To be done:
A. In the text about this winter's snows in the West, rewrite the paragraph that begins "In California, Sierra Nevada ski areas" as a short bulleted list that keeps its main facts.
B. Using the text about this winter's snows in the West, explain in one to three sentences why Grand Canyon and Yosemite National Parks had to shut their front doors for long stretches.
C. List every problem that the text about this winter's snows in the West names for skiers and ski resorts in northern Utah.

Text to read:
════
This season’s long running winter snows also impacted northern Utah, including epic March snowfalls in Utah’s Little Cottonwood Canyon that left famed ski areas like Snowbird and Alta battling record snowfall of over 700 inches for the winter. Skiers were stranded for days, some resorts were forced to close temporarily for too much snow, mind boggling snowpack levels impeded lift operations, and avalanche danger was a constant threat. Obviously, this will not be good for wildlife.

In California, Sierra Nevada ski areas faced similar difficulties in the late winter with cars and rooftops being buried under the crushing weight of more than 800-inches of winter snowfall in places. As the Pacific firehose trained itself on the West, the desert country had deep snows at times, the Grand Canyon and Yosemite National Parks had to shutter their front doors for long stretches as roads were impassable, and snow even fell on the mountains surrounding Hollywood and Los Angeles. Also telling was the fact that the San Diego National Weather Service office was forced to issue a mountain blizzard warning for the first time in its history.

If there is a silver lining to all of this, it’s the fact that drought-stricken water resources will eagerly drink up the coming snowmelt from record level snowpacks in the high country. Trout streams should benefit from higher and colder flows, parched vegetation should recover, antler growth could be tremendous this year, and record drought has been eliminated, or significantly reduced, for now.

Take, for instance, the Great Salt Lake near Salt Lake City, Utah, which only a few months ago was in dire straits around Thanksgiving. “Last fall the lake was at its all-time low level, so we were looking at two-thirds of the lake bed being exposed,” said Ben Abbott, a Brigham Young University hydrology and ecology professor, in a report by Salt Lake City’s ABC 4 television news channel.
════
Data section:
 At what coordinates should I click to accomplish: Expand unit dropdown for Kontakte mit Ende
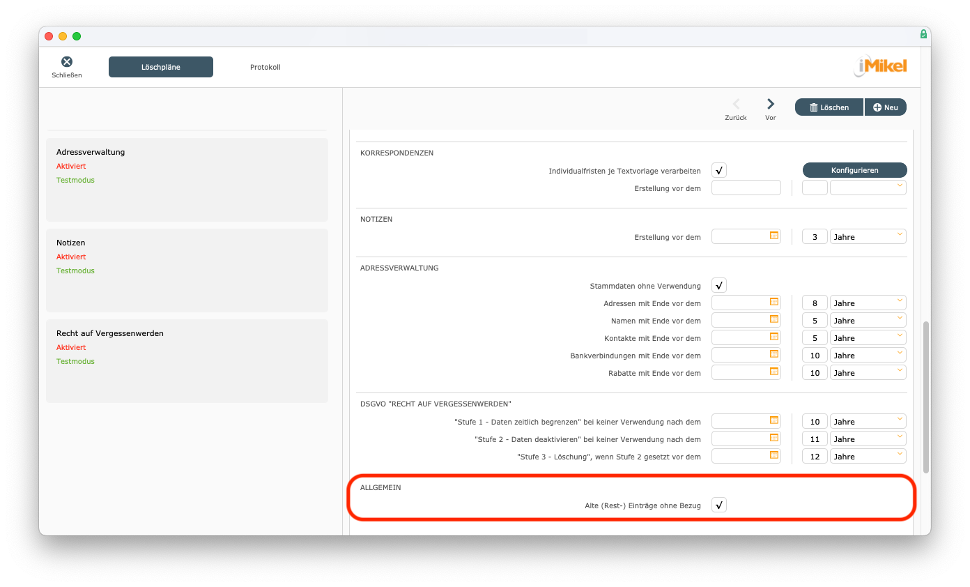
════
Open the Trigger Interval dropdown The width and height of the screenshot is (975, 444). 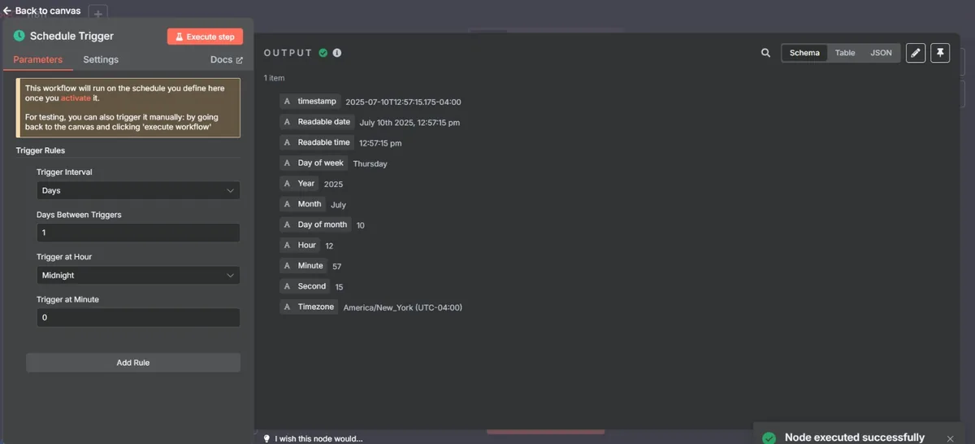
════
Answers to the exercise:
A.
- Sierra Nevada ski areas in California had trouble in late winter, with more than 800 inches of snow in places burying cars and rooftops.
- The desert country sometimes got deep snow.
- Grand Canyon and Yosemite National Parks closed for long stretches because roads could not be traveled.
- Snow fell on the mountains around Hollywood and Los Angeles.
- The San Diego National Weather Service office issued its first-ever mountain blizzard warning.

B. Grand Canyon and Yosemite had to close for long stretches because heavy snow made their roads impassable.

C.
- Skiers were stranded for days.
- Some resorts had to close for a while because there was too much snow.
- Very deep snowpack got in the way of lift operations.
- Avalanche danger was a constant threat.